Keon zignorował mamrotanie brata, bardziej myśląc nad tym, co przyniósł mu posłaniec.

– Twój oddział wrócił już na pole bitwy – zauważył.

– Chcesz się mnie już pozbyć? – zagadnął Laith.

– Nie – zaprzeczył Keon. – Zastanawia mnie po prostu, dlaczego zdecydowałeś się zostać. Wiem, że ciągnie cię do walki.

Smoki miały naturalną potrzebę stawania przeciwko wrogom, a u tych u władzy była ona o wiele większa. W przypadku Laitha instynkt powinien być wręcz palący, a tymczasem ten leżał sobie, jak gdyby nigdy nic na leżance. Keon tego nie rozumiał.

Laith prychnął.

– Sam wiesz, że czasami wojny prowadzi się bez użycia miecza czy szponów – spostrzegł. – Poluję, bracie, a to bywa zabawniejsze od zwykłej rzezi. Daj mi się nabawić – dodał.

Król wpatrywał się w jasną twarz smoka i ostatecznie pokręcił głową. Czasami on sam nie pojmował sposobu działania księcia.

Przypadkiem spojrzenie brązowych tęczówek Keona spoczęło na służkach, które nosiły w koszach pranie. Większość z nich wydawała się zwyczajna, ale i nieznana. Do czasu aż nie napotkał dziewczyny z Resvoltu. Mulatka wyróżniała się w tłumie. Nie tylko nietuzinkowych wyglądem, ale i tym, że szła sama. Nie było w jej postawie jednak smutku, czy strachu, a spokój. Doskonale widział to z balkonu. Najwyraźniej to ona zdecydowała się na brak towarzystwo, bądź ten stan wcale jej nie przeszkadzał.
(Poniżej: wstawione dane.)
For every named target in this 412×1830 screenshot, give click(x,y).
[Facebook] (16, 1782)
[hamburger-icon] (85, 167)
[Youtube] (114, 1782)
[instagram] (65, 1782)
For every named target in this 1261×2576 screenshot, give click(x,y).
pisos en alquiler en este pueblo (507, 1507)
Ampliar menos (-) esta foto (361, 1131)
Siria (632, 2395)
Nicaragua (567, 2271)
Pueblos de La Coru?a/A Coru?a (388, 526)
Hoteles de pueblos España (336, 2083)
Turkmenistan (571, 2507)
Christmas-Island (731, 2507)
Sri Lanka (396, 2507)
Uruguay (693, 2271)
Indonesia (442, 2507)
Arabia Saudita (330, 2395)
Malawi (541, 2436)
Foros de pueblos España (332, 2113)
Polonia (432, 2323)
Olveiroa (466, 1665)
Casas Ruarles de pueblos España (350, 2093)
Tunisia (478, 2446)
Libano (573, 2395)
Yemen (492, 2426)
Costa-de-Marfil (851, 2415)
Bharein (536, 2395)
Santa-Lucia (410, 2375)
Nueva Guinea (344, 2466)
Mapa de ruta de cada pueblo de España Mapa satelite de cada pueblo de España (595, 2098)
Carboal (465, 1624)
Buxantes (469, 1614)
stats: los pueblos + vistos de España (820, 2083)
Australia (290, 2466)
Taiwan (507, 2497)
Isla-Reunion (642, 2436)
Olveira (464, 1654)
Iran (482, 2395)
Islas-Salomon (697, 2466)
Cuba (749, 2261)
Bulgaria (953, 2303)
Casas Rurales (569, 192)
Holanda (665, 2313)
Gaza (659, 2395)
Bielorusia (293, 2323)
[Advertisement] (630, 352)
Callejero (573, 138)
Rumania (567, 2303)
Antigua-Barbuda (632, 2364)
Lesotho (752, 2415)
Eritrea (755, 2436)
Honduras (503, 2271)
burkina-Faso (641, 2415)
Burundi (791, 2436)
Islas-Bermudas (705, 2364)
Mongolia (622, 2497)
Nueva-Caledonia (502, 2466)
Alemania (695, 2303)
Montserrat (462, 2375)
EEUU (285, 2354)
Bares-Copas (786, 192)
– Na co patrzysz? Chyba nie szukasz zastępstwa dla naszej małej dyplomatki? – spytał podejrzliwie Laith, a w tej samej chwili ku niemu pomknęła trzymana przez Keona filiżanka.

Książę parsknął, łapiąc naczynie i złamał je we własnej dłoni.

– Żartuję, wyciągnij tego kija z tyłka – rzucił i samemu usiadł, aby móc spojrzeć na to, co zaintrygowało Laitha. – Resvoltka? Dawno takich nie widziałem, ale słyszałem, że tutaj jakaś jest. Ktoś mi tam gderał o tym, że powinienem ją dokładniej sprawdzić – wspomniał i prychnął, wyrzucając za siebie zepsuty przedmiot.

Keona zaintrygowały te słowa.

– Dlaczego tego nie zrobiłeś? – zagadnął.

Laith uśmiechnął się złośliwie, a jego czerwone oczy zabłyszczały złowieszczo.

– Nie jestem takim idiotą, aby słuchać rad zazdrośników. Ta służąca została wybrana przez Kaisę, wiesz którą, służy na tym zamku dłużej, niż żyjemy – zauważył książę, machając ręką. – Wielu jej zazdrości, ale to podobno silna kobieta i pomimo potknięć ciągle idzie naprzód. Nasza mała dyplomatka powinna się od niej uczyć.

Zestawienie tych dwóch osób wydało się Keonowi dziwne. Zmierzył brata niezbyt przyjemnym spojrzeniem i chwycił za dokumenty, chcąc wrócić do pracy.

» ✧ «

Demalis sama już nie wiedziała, co takiego powinna zrobić i gdzie szukać skrytek, w której szpiedzy mogliby wymieniać się informacjami. To musiało być miejsce, w którym ktoś mógł pozostać sam i to w taki sposób, aby nie wzbudzać niczyich podejrzeń. Zarazem nie mogło być zbyt odizolowane.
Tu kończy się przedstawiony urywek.